The Death of a President - Fifty Years On


The assassination of President John F Kennedy happened 50 years ago, more than half a life time in the past. Yet ‘The Day President Kennedy Died’ (ITV) made that fateful day seem shockingly contemporary. Narrated by Kevin Spacey, the documentary interweaved eye witness interviews with some amazing footage; the events of those 48 hours (if you include the killing of Lee Harvey Oswald by Jack Ruby) resonate to this day. If the President’s car hadn’t been open-top, if they it had been raining the roof would have been down, if not Dallas at that time and that moment…so many ifs leading to time’s arrow and that moment when shots were fired by Oswald or Oswald and/or others (we can never really know).

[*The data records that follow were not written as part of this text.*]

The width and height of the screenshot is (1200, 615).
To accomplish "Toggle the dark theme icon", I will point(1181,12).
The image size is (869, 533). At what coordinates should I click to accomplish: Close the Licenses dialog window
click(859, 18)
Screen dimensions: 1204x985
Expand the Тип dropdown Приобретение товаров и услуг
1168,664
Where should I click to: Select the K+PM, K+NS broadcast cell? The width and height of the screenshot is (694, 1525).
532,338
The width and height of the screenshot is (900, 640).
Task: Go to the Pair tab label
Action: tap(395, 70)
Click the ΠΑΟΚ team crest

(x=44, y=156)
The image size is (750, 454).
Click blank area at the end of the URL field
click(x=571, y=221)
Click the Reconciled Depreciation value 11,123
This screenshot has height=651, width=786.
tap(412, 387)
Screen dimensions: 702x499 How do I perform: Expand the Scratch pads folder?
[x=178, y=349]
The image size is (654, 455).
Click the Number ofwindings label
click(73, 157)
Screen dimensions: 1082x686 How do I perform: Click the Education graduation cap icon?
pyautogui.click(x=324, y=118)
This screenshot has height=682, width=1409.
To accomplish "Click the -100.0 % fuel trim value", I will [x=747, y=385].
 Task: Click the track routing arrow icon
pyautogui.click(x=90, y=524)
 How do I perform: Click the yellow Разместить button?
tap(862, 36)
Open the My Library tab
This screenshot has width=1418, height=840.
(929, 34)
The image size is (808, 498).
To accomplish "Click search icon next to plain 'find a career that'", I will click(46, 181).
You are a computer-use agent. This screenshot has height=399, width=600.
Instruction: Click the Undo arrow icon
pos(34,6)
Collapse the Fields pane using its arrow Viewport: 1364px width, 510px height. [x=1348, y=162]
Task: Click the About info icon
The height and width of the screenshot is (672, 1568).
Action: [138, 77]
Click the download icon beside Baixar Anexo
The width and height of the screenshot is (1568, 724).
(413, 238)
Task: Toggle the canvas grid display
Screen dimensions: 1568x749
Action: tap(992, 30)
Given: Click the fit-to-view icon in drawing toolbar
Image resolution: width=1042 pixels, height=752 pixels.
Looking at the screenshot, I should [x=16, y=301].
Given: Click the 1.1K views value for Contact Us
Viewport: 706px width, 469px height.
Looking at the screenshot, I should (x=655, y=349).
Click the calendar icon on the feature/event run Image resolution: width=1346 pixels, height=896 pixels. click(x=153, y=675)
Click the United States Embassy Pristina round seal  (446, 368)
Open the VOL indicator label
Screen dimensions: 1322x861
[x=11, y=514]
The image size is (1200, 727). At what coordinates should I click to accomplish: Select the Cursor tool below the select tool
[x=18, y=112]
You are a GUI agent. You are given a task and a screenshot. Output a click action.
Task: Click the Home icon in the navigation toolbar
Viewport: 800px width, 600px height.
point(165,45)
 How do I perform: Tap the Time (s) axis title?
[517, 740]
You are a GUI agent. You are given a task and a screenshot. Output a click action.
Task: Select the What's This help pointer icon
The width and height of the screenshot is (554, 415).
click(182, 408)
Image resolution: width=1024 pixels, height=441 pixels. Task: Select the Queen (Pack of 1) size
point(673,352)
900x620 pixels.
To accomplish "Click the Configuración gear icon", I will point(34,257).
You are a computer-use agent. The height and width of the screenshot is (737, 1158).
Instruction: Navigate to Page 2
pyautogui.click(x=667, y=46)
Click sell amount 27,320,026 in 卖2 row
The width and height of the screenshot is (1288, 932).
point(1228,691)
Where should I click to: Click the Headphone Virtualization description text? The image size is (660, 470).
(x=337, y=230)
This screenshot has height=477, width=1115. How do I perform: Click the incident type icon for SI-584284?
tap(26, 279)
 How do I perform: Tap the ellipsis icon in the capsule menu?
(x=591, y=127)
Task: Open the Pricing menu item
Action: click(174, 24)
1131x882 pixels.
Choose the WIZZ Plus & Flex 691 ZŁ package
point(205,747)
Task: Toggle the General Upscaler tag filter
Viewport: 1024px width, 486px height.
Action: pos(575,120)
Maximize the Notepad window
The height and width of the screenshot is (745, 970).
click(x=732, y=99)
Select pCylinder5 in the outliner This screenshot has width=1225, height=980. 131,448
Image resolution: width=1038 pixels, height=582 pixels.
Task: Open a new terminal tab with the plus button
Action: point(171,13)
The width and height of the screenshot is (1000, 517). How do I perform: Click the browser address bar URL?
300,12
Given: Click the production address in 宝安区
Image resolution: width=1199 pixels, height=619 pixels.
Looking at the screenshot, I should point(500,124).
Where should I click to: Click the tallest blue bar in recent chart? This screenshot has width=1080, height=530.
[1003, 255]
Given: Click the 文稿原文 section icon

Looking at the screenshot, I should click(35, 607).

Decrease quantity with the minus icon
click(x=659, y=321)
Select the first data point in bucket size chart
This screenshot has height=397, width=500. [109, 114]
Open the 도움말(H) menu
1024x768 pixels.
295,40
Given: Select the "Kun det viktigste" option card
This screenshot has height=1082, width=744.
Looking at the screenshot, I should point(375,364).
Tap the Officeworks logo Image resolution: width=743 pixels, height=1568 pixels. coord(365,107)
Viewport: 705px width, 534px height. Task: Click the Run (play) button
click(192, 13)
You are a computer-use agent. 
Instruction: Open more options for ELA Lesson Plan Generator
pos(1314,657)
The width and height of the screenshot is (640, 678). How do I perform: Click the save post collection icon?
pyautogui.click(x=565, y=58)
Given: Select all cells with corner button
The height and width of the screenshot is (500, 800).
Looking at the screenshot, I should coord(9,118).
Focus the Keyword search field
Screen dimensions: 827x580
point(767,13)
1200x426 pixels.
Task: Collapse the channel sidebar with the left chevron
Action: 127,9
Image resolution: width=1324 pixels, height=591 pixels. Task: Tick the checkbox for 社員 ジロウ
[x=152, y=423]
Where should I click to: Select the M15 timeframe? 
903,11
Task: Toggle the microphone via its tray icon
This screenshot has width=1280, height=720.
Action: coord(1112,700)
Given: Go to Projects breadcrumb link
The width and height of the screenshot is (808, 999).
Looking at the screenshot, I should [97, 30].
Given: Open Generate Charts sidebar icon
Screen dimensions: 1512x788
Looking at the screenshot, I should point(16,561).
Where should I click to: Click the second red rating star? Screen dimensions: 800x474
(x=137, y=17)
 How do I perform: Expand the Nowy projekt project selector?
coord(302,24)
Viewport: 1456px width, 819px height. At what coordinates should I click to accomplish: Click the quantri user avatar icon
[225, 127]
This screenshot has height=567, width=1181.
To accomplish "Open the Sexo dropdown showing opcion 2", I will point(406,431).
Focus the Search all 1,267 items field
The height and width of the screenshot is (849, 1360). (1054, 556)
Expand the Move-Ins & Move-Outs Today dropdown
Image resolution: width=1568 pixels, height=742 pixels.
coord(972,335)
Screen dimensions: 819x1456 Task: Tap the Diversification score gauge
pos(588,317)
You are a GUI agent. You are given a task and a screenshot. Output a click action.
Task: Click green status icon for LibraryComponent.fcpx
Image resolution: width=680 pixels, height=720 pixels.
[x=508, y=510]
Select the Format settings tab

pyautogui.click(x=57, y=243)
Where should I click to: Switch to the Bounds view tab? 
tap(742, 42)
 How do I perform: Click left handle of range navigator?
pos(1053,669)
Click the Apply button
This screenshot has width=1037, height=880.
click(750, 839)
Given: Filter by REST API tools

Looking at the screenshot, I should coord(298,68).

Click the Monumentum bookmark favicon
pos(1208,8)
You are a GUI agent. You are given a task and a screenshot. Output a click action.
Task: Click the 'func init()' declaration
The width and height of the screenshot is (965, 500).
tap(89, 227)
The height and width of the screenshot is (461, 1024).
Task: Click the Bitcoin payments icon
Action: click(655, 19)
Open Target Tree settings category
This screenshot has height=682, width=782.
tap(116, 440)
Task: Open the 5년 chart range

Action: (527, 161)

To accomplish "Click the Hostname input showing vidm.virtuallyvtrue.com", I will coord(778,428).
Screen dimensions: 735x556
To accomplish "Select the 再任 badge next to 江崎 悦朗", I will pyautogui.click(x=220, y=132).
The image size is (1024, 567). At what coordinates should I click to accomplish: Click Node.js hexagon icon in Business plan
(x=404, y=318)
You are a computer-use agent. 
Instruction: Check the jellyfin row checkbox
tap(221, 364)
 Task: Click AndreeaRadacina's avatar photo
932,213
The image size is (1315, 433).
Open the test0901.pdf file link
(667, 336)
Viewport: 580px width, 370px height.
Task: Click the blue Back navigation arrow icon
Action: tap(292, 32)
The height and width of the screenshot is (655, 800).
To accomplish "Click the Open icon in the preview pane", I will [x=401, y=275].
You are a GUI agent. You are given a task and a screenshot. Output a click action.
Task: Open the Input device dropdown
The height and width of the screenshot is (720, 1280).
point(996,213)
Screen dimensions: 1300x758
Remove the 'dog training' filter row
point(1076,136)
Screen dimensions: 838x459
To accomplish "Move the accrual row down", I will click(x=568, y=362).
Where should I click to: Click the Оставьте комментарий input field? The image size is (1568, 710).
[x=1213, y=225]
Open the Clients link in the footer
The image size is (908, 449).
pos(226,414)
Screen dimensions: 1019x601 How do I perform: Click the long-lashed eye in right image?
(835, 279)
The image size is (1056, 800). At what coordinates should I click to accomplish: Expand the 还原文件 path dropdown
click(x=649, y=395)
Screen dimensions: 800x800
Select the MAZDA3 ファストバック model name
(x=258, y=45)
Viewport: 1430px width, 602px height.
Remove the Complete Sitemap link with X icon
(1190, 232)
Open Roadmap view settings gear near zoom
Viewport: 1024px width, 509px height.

The testimonies of the Secret Service Agents, Doctors, Reporters and Witnesses were absolutely riveting as was the footage of Kennedy’s last day. Not only was JFK the first TV President, he was also, tragically, the first TV assassination – though no TV coverage comes close to the hand-held Zaprudder footage. The documentary leaned towards, but never pandered to, the conspiracy view of the shooting. One was left asking could Oswald really have had the wherewithal acting alone to kill the President of the United States? There’s also the feeling of what might have been had John F Kennedy not been killed on that sunny November; would he have been the greatest reforming figure since FDR (as hypothesised by Oliver stone)? Or would Kennedy been no better or no worse than LBJ in Vietnam and on the Home Front? A superb documentary about an epochal moment in American History.